== 文書

惠木 私は1994年に、NTT本社から伊藤忠商事米国子会社へ2年間の出向経験があります。台湾企業の倫理・モラルは、その厳しい米国と比べると必ずしも高くないと感じています。とくに金銭に関係する不正は、米国では一般的にはあり得ません。
しかし、台湾では、人間関係をとても重視し、支払いなども柔軟に対応するケースが私の身近でも目にします。日本も昔はそのような例もありましたが、最近はとても厳しいです。イメージとしては、台湾企業社会の倫理・モラルは、人治主義が残っている大陸と米国のちょうど真ん中ぐらいではないでしょうか。市民社会も同じだと思います。森 3年連続出してブースを出していると、例年出展している、同じ展示エリアの会社から声がかかり、出展会社同士が日本のように競合というよりは、とても仲良くなったりします。台湾では、日本以上に個人と個人の結びつき、人付き合いを大事にしていることを感じます。休憩時間などには、自社の商品の説明以外にも、人生設計に関する相談を受けることもあります。

====
== データ抜粋

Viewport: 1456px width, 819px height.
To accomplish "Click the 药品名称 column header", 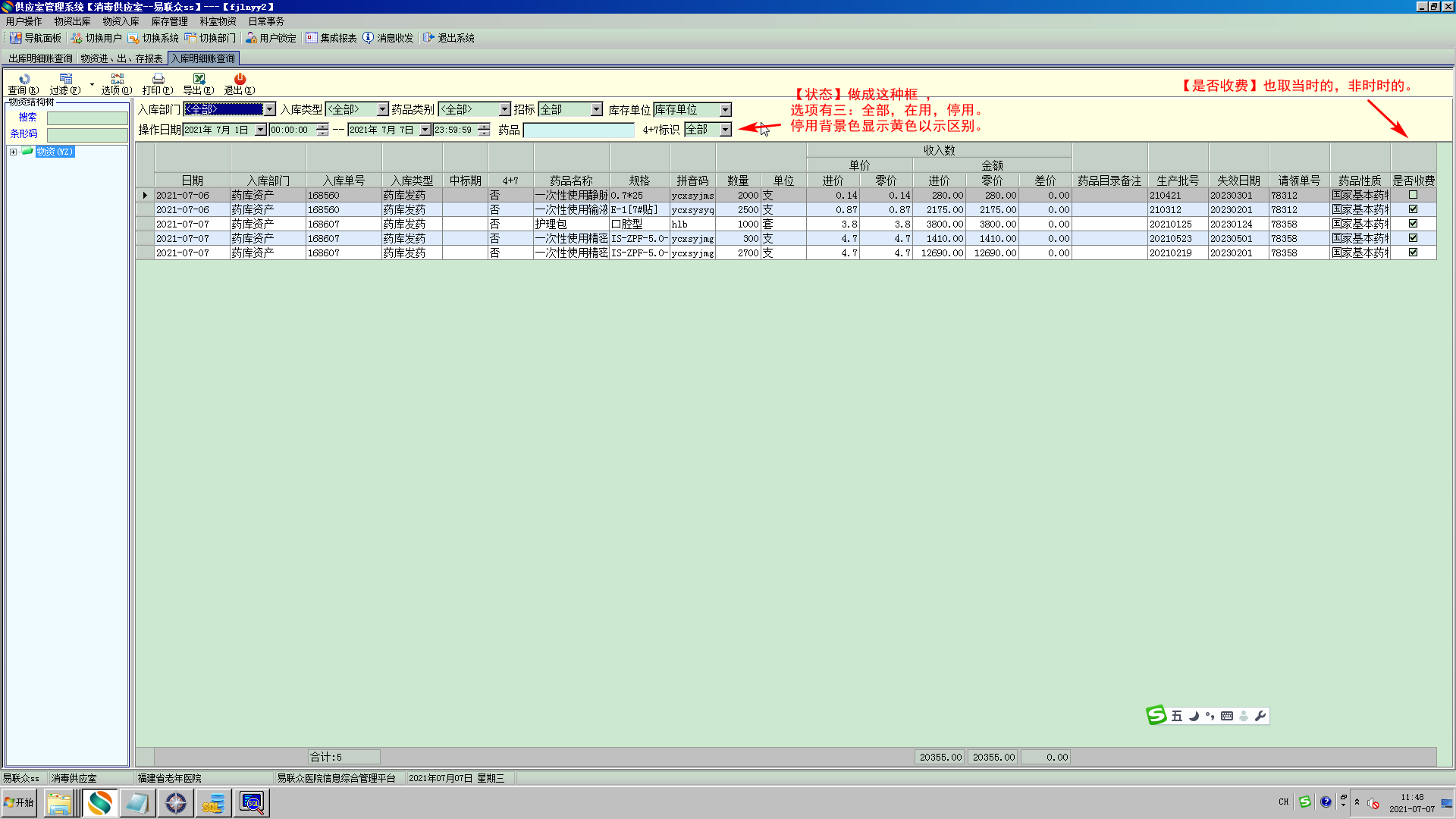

====
== データ抜粋

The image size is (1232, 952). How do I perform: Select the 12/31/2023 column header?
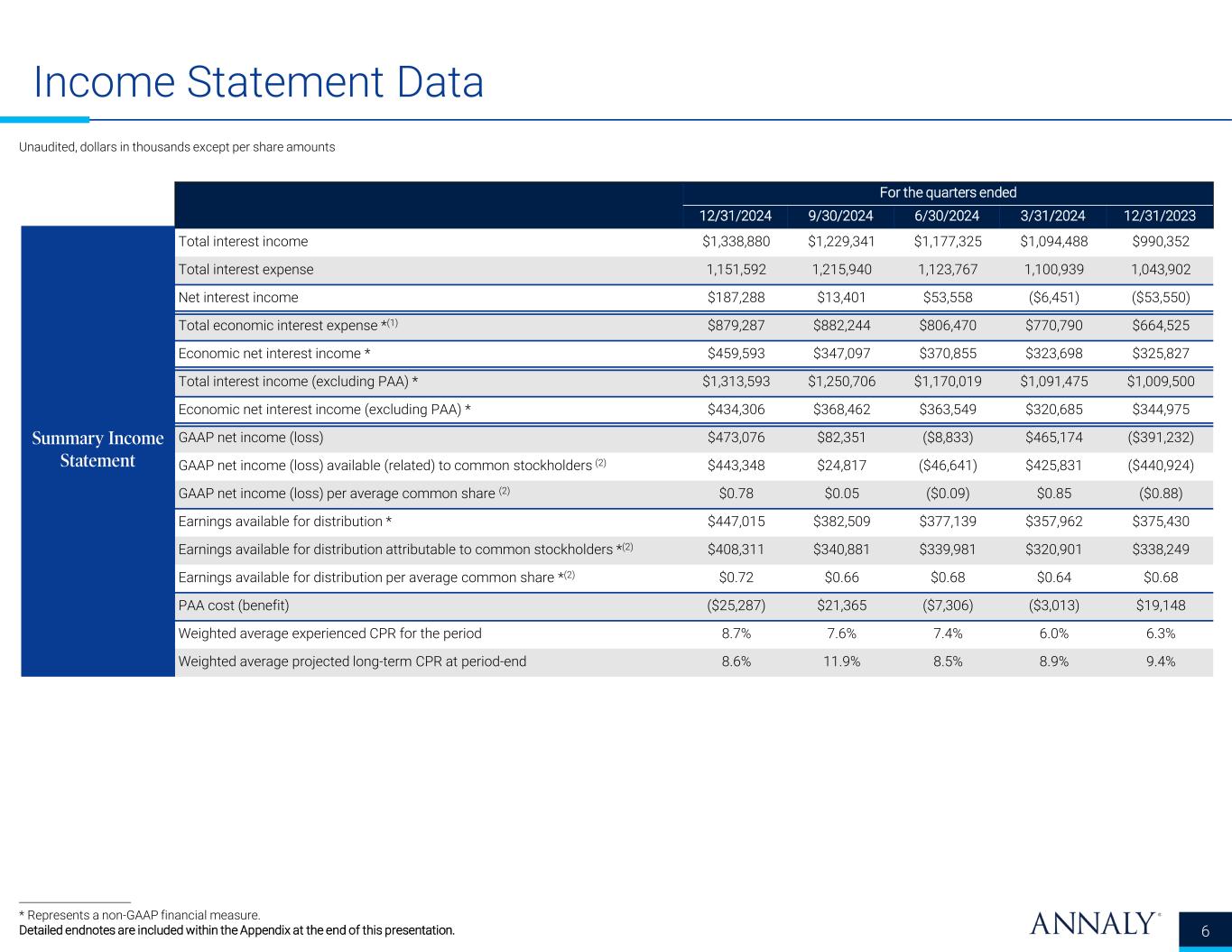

====

次の(a)〜(c)が文書の内容と合っているかを判定せよ。それぞれ「はい」か「いいえ」で答え、決め手となる文書の語句をそのまま引用すること。
(a) 惠木氏は、NTT本社から伊藤忠商事の米国子会社へ2年間出向した経験がある。
(b) 文書では、台湾企業の倫理・モラルは米国より高いと述べられている。
(c) 森氏によると、台湾では出展会社同士が日本のように競合し合う。

*完成した回答*.
(a) はい。「NTT本社から伊藤忠商事米国子会社へ2年間の出向経験があります」
(b) いいえ。「その厳しい米国と比べると必ずしも高くないと感じています」
(c) いいえ。「出展会社同士が日本のように競合というよりは、とても仲良くなったりします」